Scan the data below and pick out the lines containing the word "computer".
Extracted material below:
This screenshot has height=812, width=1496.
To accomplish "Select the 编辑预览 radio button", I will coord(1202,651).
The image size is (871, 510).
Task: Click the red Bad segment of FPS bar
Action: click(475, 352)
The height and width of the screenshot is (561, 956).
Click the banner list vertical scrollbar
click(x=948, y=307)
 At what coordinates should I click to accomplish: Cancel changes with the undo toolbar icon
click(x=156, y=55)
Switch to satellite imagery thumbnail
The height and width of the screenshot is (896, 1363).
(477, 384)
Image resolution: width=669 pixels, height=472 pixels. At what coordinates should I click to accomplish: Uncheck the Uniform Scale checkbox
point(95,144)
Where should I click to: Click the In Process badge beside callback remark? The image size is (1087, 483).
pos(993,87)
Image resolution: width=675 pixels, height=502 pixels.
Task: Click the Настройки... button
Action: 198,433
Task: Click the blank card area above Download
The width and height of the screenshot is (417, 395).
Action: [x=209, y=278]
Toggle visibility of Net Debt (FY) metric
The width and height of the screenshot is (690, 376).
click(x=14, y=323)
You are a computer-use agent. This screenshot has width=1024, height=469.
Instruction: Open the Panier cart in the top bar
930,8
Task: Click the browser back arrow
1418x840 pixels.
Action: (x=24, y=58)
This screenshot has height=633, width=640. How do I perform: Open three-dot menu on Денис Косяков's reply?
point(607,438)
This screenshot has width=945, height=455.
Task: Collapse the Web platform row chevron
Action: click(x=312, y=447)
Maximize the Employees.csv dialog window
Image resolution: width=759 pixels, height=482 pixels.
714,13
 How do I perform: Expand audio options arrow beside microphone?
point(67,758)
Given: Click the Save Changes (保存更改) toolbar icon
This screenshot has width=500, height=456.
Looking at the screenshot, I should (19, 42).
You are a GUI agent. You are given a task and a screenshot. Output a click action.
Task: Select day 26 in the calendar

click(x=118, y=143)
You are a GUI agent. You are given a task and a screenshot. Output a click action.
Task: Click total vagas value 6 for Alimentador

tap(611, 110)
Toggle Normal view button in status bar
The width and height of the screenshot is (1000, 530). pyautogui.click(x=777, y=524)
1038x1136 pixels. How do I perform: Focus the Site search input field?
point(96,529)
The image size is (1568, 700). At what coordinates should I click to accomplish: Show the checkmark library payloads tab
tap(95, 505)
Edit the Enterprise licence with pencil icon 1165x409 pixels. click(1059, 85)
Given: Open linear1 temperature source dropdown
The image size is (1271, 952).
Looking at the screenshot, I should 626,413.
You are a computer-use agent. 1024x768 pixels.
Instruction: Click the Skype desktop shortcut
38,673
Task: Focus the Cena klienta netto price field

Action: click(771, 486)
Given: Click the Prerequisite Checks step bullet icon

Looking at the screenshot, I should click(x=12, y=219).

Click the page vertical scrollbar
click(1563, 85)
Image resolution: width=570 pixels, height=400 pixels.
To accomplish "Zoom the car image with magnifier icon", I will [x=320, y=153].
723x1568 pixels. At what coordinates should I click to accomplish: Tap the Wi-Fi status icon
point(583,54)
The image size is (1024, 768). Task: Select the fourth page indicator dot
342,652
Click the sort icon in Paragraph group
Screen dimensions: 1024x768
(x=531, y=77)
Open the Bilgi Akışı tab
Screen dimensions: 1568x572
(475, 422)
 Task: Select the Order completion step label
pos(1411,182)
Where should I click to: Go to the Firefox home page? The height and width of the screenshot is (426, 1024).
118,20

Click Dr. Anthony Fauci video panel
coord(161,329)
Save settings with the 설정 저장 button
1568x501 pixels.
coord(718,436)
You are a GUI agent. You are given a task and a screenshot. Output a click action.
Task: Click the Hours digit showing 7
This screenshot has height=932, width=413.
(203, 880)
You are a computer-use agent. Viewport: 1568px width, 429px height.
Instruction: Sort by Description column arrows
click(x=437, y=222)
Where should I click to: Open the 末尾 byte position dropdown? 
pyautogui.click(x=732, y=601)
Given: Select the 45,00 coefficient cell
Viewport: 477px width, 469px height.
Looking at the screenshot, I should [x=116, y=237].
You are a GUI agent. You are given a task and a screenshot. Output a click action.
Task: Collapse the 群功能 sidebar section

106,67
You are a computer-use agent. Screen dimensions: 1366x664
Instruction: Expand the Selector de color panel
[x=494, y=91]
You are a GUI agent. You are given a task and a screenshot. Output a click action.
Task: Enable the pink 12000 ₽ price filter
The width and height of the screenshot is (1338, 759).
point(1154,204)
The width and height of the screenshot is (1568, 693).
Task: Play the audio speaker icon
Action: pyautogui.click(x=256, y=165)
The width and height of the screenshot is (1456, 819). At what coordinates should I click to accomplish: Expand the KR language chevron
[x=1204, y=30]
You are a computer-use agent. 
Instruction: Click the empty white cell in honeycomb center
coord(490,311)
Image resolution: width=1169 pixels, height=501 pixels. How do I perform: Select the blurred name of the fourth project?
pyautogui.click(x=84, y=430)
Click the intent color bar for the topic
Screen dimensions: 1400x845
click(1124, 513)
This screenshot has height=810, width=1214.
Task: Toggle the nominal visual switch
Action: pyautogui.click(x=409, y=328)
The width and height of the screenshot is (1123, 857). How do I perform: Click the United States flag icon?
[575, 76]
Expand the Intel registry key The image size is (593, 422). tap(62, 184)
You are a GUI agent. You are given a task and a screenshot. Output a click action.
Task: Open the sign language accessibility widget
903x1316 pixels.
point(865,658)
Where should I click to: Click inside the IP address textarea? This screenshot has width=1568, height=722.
End of Extracted material.
* [Your solution]:
You are a computer-use agent. This screenshot has width=1024, height=469.
You are a computer-use agent. 1024x768 pixels.
You are a computer-use agent. Viewport: 1568px width, 429px height.
You are a computer-use agent. Screen dimensions: 1366x664
You are a computer-use agent. 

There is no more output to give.